In less than 12 hours, more than $65,000 will flood the bank account of Sly Jones, a Phoenix, Arizona, music blogger who makes about one-third of that per year at his job in a Nike customer service phone bank. Right now, he doesn't know what he's going to do with the money.

"I just found out that I'm going to get hit with taxes on it," says Jones, 30, during a day off from work. "It's going to end up being about $9,900. I work for $12 an hour, so there's no way I can afford that. I don't really know what's going to happen, but if I have to take the hit, I have to take it."

Jones accrued the sum in only 41 days through a Kickstarter campaign called "Meow the Jewels," a whimsical endeavor generated by an earlier joke from the hip-hop duo Run the Jewels. The funds, Jones hopes, will eventually go to the families of Michael Brown, Eric Garner and other recent victims of police brutality.

But he's not yet sure how it will work: Which charity will get the money? Can it go directly to the families? Should he use it to start his own nonprofit fund? Who will pay the taxes on it? How much will Kickstarter and credit card fees consume before he's able to begin splitting the sum?

Jones doesn't know the answers in large part because he never expected any of this to happen—that is, for the past two months of his life to revolve around cats on the Internet.

In September, Atlanta rapper Killer Mike and New York rapper and producer El-P unveiled pre-order options for their second album, the vicious, lascivious and righteous Run the Jewels 2. Most of the options were simple enough. You could buy a CD for $12, a download and a T-shirt for $30 or a T-shirt and a double-LP for $56.

But some of the choices were intentionally ridiculous. For $25,000, for instance, you'd not only get the music, but the emcees vowed to fly to your child's school for show-and-tell and "answer any questions the children have about marijuana, rap music and global politics." For $10 million, Run the Jewels would quit music altogether and record only one track per year, in perpetuity, for the person footing the bill. "Every song title will be your name with a number next to it," the advertisement read. No one has accepted either offer.

One outlandish package caught Jones' eye: For $40,000, Run the Jewels would re-record the new album using only cat sounds as beats, scratches and keys. Jones is extremely allergic to cats, but the idea seemed too absurd to ignore. He didn't have $40,000, but he did have access to the Internet, where Japan's Maru the cat has become an international celebrity for laying in boxes and the 2-year-old Grumpy Cat has accrued more Facebook fans than many rock stars.
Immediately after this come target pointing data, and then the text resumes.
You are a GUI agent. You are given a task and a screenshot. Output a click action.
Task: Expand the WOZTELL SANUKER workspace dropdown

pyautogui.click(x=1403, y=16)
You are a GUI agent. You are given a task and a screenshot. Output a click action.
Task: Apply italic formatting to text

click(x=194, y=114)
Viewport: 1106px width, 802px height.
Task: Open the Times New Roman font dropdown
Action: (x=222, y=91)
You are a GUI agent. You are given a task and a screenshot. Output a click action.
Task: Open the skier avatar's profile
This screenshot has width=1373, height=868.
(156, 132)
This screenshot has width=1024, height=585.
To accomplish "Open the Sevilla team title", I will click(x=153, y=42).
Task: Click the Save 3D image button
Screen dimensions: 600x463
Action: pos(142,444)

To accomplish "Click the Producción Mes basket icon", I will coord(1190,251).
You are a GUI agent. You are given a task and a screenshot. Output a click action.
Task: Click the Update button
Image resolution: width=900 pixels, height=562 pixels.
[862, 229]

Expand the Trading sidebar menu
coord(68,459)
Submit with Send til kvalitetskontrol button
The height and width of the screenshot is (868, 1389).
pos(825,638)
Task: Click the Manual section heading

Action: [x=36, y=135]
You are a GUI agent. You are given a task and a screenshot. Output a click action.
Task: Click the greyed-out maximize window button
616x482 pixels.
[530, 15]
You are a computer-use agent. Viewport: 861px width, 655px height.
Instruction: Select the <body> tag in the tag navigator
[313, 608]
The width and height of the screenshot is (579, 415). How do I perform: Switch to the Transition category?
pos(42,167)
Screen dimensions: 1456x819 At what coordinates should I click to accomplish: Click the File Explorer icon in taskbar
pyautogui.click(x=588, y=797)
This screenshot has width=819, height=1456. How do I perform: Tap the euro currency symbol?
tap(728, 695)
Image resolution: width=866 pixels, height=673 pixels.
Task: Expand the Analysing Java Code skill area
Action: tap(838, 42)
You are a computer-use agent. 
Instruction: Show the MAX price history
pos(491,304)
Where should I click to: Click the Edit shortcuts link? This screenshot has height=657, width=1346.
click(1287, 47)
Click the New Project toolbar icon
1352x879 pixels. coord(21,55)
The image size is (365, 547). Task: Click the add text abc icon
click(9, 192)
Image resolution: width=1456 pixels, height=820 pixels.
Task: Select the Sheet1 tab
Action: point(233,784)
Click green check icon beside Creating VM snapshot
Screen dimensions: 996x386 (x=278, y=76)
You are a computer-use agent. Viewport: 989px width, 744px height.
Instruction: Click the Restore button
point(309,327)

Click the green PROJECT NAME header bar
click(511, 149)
So why not crowdsource the funding, Jones wondered, and see if, yet again, the Internet would go crazy for cats?

"I was completely stoned out of my mind when I wrote that," remembers El-P, laughing about the feline price tag for Run the Jewels 2. "I thought it was hilarious that someone was starting a campaign until it dawned on me that, if there was actual money to be had, we could do something for a good cause. And I am a big supporter of being involved in anything uniquely stupid. I want to be part of landmark stupidity."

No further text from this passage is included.